A key condition of the deal - advocated for by the Victorian and NSW governments - was that there be only neutral or positive socio-economic outcomes of recovering the water.

Ms Ley said sourcing the 450GL in the north would effectively mean buying almost all the remaining entitlement.

"It would end all northern irrigation," she said.

"You know what I really can't stand?

This 'us against them' mentality between irrigation communities, when the real enemy is Labor."

Ms Ley was responding to Deniliquin farmer Michael Hughes who said the industry would not survive if Labor pursued the 450GL.

"If the cap on buybacks is lifted and target 3200 GL's of recovery, the Murray Valley is dead," Mr Hughes said.

"Irrigation through southern NSW and northern Victoria, along with the industries and communities they support, will all go."

Ms Ley said she would again call on NSW to withdraw from the Plan if Labor was to be elected and succeeded in its proposal.

"When the northern basin disallowance motion was going through Parliament about a year ago, it looked as if Labor was going to support the Greens," Ms Ley said.
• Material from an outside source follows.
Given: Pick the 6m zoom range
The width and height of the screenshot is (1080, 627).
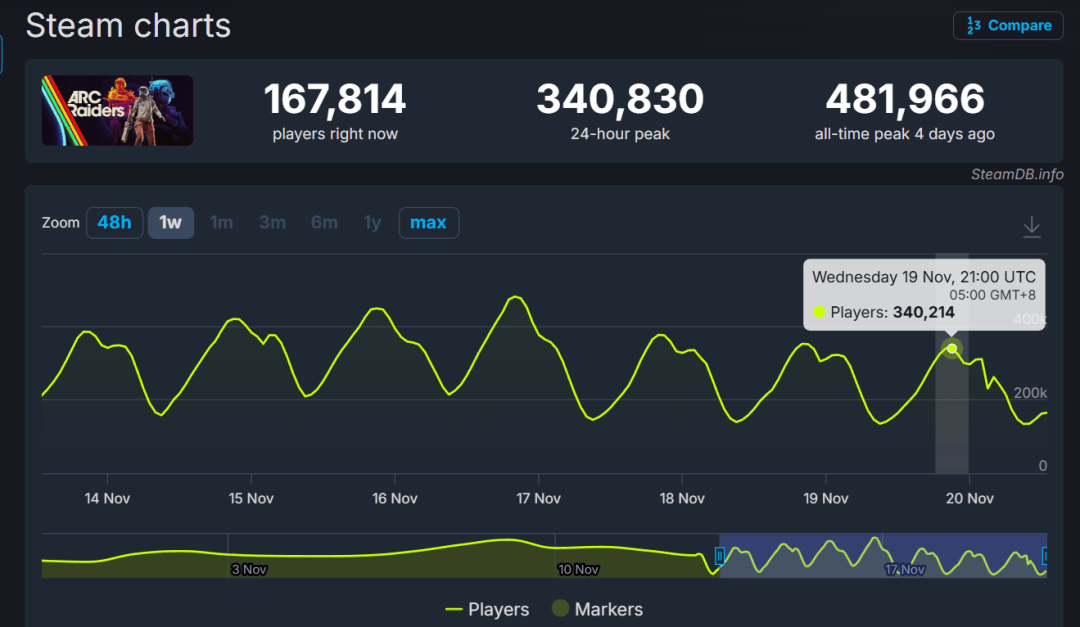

"The effect of that was the Sustainable Diversion Limits would have also fallen over, and we would have been targeted to recover the 605GL," she said.

Ms Ley said that was a very real proposition.

"At the last minute they changed their minds, but for several weeks there that was going to happen," she said.

"That would have meant coming back into communities I represent, to buy water, and that's my line in the sand, as is the buyback of the 450GL."

She said, at the time, she contacted former NSW Water Minister Niall Blair over the proposal.

"He said withdrawing from the plan was under consideration and that the states and Commonwealth could go back to water sharing plans," Ms Ley said.

"It was a real possibility, and it can be a real possibility again if some of this nonsensical agenda sees the light of day."

She said the December Ministerial Council meeting mitigated against direct buybacks.

"What Federal Labor is proposing is quite a different proposition from what all the Basin states enacted," Ms Ley said.

She said she hoped NSW Water Minister Melinda Pavey would be "feisty and determined" in protecting irrigation communities.

Victorian Water Minister Lisa Neville was also a staunch opponent of further buybacks.

"If the worst comes to the worst and the Coalition loses the election - which I don't believe it will - they would be gatekeepers," Ms Ley said.

"And I would be calling on them to shut the gate, hard."

Ricegrowers' Association of Australia President Jeremy Morton said if Federal Parliament didn't make the necessary and recommended changes to the Murray-Darling Basin Plan, it left no option for NSW but to go it alone.

He said NSW had compromised for far too long and should not be backed into a corner.